Publicité

Relance d’enquêtes sensibles

Quand Scotland Yard entre en scène pour fouiller ce que la police locale a laissé dans l’ombre

20 juin 2025, 14:00

Par

Partager cet article

Facebook X WhatsApp

Quand Scotland Yard entre en scène pour fouiller ce que la police locale a laissé dans l’ombre

C’est une visite qui marque un tournant dans plusieurs enquêtes criminelles restées sans réponse. Deux officiers du prestigieux Scotland Yard sont à Maurice pour une mission cruciale de coopération avec les autorités locales. Leur arrivée coïncide avec la relance d’affaires emblématiques, longtemps considérées comme sensibles et controversées, à commencer par celle de Soopramanien Kistnen, dont la mort en octobre 2020 continue de susciter de profondes interrogations.

Dès leur arrivée dans l’île, mardi, les deux experts britanniques ont entamé une série de réunions stratégiques avec les responsables du Central Criminal Investigation Department (CCID), dont Daniel Monvoisin, ancien haut gradé de la police, aujourd’hui conseiller spécial auprès de cette unité. Aux côtés de l’ACP Rajaram, du SP Vikash Seeboruth et d’autres enquêteurs de la Major Crime Investigation Team (MCIT), ils ont commencé à passer en revue plusieurs dossiers classés mais non élucidés.

Même si le temps de leur mission est limité, les policiers britanniques comptent apporter un regard neuf et des recommandations techniques sur trois dossiers prioritaires : le meurtre de Soopramanien Kistnen, ancien agent politique dont la mort avait été, dans un premier temps, qualifiée de suicide ; le décès de la styliste Vanessa Lagesse en 2001 ; l’assassinat de l’Irlandaise Michaela Harte dans une chambre d’hôtel en 2011. Le cas de Nadine Dantier, également classé dans la catégorie des morts suspectes, pourrait aussi être réexaminé.

Ces affaires, qui ont marqué l’opinion publique mauricienne, sont au cœur d’une nouvelle volonté politique de faire la lumière là où l’ombre a longtemps dominé.

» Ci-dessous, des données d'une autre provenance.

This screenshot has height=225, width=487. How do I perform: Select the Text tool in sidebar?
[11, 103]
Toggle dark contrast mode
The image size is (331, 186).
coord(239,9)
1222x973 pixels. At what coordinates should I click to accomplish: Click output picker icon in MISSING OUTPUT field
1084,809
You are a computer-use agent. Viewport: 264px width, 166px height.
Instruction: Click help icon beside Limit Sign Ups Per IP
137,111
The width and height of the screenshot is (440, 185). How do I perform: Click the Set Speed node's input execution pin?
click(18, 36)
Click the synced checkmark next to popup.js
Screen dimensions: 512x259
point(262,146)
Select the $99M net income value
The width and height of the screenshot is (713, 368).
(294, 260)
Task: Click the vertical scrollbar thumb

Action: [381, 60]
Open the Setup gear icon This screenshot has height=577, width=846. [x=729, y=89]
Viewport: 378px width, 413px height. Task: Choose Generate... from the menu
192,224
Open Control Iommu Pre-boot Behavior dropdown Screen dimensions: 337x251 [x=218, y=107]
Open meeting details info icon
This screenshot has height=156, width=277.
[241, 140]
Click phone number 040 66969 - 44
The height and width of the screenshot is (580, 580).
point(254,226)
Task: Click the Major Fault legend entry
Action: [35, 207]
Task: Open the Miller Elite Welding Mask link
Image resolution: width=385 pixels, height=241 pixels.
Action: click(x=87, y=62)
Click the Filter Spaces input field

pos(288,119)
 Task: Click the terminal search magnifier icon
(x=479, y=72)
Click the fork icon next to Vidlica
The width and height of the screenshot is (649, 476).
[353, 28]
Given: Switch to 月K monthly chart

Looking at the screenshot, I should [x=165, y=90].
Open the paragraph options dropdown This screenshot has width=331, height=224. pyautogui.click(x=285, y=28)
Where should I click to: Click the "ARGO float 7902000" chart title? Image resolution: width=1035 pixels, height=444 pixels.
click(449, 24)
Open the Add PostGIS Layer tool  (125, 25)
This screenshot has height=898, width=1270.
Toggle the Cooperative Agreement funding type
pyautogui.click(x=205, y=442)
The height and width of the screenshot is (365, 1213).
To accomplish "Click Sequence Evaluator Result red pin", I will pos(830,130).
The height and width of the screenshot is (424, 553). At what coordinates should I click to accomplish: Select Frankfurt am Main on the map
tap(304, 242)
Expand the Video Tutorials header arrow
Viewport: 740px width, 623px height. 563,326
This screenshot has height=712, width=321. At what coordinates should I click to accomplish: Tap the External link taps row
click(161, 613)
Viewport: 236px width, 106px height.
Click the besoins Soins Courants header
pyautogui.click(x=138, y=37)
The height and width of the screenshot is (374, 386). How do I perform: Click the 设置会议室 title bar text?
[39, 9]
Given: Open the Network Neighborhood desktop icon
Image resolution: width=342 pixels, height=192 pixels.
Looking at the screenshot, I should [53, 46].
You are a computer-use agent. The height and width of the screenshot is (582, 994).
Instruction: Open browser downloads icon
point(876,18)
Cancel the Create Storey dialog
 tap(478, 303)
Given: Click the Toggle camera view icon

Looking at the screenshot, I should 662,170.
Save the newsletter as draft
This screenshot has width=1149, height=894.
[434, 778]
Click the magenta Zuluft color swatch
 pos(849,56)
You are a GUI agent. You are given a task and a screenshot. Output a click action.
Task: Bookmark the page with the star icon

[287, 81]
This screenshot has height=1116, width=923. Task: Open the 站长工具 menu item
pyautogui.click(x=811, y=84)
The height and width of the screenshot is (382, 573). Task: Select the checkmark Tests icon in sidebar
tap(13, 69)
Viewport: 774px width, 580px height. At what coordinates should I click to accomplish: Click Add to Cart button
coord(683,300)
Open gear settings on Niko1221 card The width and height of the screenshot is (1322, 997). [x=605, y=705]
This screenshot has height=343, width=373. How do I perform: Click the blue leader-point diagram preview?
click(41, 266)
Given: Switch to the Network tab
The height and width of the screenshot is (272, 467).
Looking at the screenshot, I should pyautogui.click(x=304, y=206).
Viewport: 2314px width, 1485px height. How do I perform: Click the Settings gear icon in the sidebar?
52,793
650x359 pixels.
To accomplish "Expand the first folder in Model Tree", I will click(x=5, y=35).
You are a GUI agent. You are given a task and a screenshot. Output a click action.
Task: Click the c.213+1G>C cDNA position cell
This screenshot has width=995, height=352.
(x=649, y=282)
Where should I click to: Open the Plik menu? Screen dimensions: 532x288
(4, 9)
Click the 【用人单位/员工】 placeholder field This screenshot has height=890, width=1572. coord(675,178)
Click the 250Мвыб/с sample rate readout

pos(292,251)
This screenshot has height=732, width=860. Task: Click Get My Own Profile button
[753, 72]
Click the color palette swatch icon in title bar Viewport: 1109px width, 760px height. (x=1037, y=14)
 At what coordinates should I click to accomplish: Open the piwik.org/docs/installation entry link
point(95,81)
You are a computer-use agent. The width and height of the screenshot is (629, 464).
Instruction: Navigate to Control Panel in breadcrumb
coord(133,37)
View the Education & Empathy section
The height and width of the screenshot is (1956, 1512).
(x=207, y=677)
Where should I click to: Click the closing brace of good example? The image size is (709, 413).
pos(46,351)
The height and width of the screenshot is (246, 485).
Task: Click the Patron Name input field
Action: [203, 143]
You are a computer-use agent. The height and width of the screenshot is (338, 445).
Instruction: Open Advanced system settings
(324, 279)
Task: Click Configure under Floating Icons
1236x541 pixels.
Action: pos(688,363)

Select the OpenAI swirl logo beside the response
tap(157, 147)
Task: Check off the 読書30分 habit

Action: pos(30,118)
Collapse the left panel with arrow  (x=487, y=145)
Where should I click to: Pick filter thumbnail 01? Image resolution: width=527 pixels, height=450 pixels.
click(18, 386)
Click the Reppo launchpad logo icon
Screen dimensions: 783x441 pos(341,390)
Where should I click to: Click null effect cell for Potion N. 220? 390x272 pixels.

Lors d’une récente intervention parlementaire, le Premier ministre Navin Ramgoolam avait dénoncé «une tentative délibérée d’étouffer l’affaire Kistnen» sous l’ancien régime, soulignant l’importance de rendre justice à toutes les familles laissées dans le doute. Il ne s’agit pas pour les officiers britanniques de résoudre directement les enquêtes, mais plutôt d’apporter leur expertise en matière de méthodologie d’investigation, d’analyse de preuves et d’approches modernes en criminalistique.

Des zones d’ombre qui persistent

On apprend qu’au fil de leur mission, qui durera quelques jours, les deux officiers de Scotland Yard prévoient de rencontrer une série d’acteurs clés liés aux enquêtes relancées. Parmi eux : des membres des familles des victimes, d’anciens enquêteurs, des médecins légistes ainsi que d’autres témoins jugés essentiels à la reconstitution des faits. Leur objectif est d’obtenir une compréhension plus fine des zones d’ombre qui persistent dans ces dossiers sensibles.

Les enquêteurs comptent également se rendre sur les lieux où les corps ont été découverts, afin d’appréhender l’environnement physique des crimes et tenter de déceler d’éventuelles incohérences. Mais cet exercice s’annonce difficile : dans certains cas, comme celui de Michaela Harte, la scène de crime – une chambre d’hôtel – a été modifiée, voire détruite, rendant toute reconstitution complexe, sinon impossible. Un rapport détaillé sera remis au CCID et à la MCIT à l’issue de leur mission. Ce document comprendra des recommandations concrètes, tant sur le plan technique que stratégique, ainsi qu’un partage des dernières avancées scientifiques en matière d’enquête utilisées au Royaume-Uni.

Cette relance d’enquêtes avec la collaboration d’experts étrangers avait été annoncée depuis mars dernier par le Premier ministre, en réponse à une question parlementaire du député Franco Quirin. Il avait alors évoqué le renforcement du CCID par un enquêteur d’élite à la retraite – référence à peine voilée à Daniel Monvoisin – et la mobilisation d’experts internationaux. Une promesse qui se concrétise aujourd’hui. «Il faut que justice soit rendue, non seulement à la famille Kistnen, mais aussi à tous ceux qui ont perdu un proche dans des circonstances douteuses», avait insisté Navin Ramgoolam à l’Assemblée.

La venue des officiers de Scotland Yard, symbole d’intégrité et de compétence, représente donc une étape importante. Elle est perçue par de nombreuses familles de victimes comme un signe d’espoir, celui que la vérité finira par éclater, même des années plus tard.